According to USA Today, the decision from the federal appeals court came down on clear partisan lines and all but one of the judges in the majority ruling were appointed by President Trump.
From USA Today:
The appeals court’s ruling was written by Chief Judge William Pryor, who was named to the court by President George W. Bush and is on Trump’s list of potential Supreme Court nominees. The other five judges in the 6-4 majority were appointed by Trump.

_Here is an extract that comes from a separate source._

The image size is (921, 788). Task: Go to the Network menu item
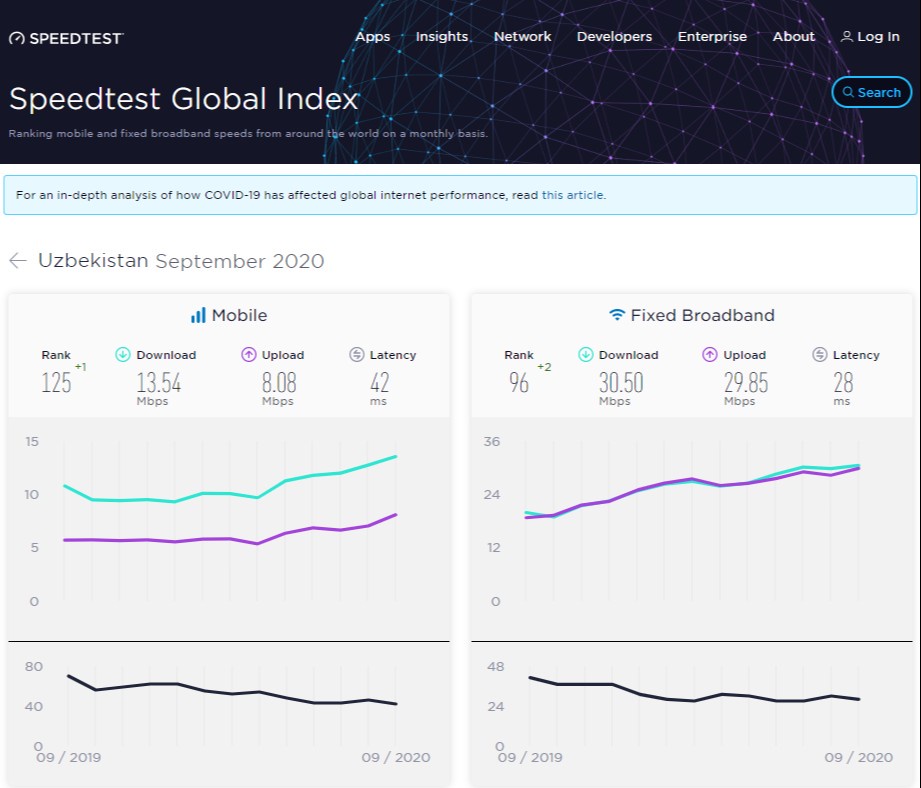[522, 37]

All four judges in the minority were named by Democratic presidents.
“Because court costs and fees are legitimate parts of a criminal sentence – that is, part of the debt to society that felons must pay for their crimes – there is no basis to regard them as a tax,” the appeals court ruled.

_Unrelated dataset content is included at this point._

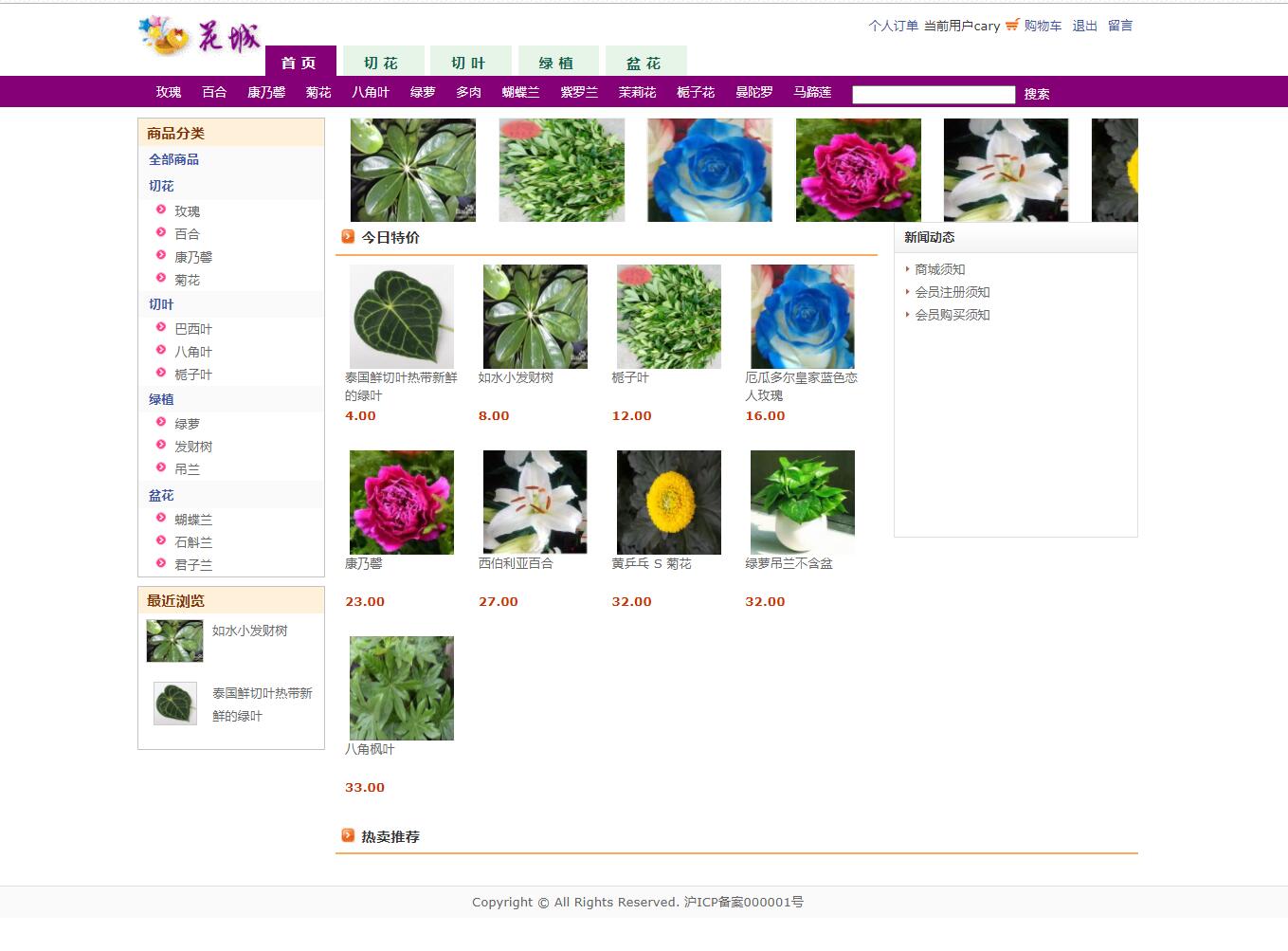
Task: Click the orange bullet icon before 今日特价
Action: click(x=347, y=236)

After Floridians voted in 2018 to pass a constitutional amendment allowing ex-felons to be able to participate in the democratic process after serving and completing their sentences, Governor Ron DeSantis and his Republican-controlled legislature instituted a measure requiring that the potential voters pay any fines and fees they owe to the state or be found guilty of breaking the law if they attempt to vote.
Though nearly a million people had their voting rights restored under the 2018 amendment, less than 90,000 have registered to vote so far, evidence of the likely intended chilling effect of the law that Florida Republicans passed in response.
In May, a U.S. District judge ruled that the new law was akin to a poll tax, especially since Florida did not have clear mechanisms in place for ex-felons to ascertain if they owed fees to the state.
Similar arguments were made by the overruled judges on the 11th Circuit federal appeals court who dissented from Friday’s majority ruling.
“Should any of these 85,000 registrants choose to vote in the upcoming election – as they may believe, in good faith, they have a right to do – they risk criminal prosecution if they turn out to be wrong about their eligibility,” Judge Adalberto Jordan wrote.
USA Today reports that in July the Supreme Court declined to intervene in the case by a majority vote, though Associate Justices Ruth Bader Ginsburg, Elena Kagan, and Sonia Sotomayor dissented at the time.
Voting clearly matters, not only because Republicans are making concerted efforts to ensure many Americans cannot do it, but also because it ultimately helps determine which judges are appointed in every level of the judiciary.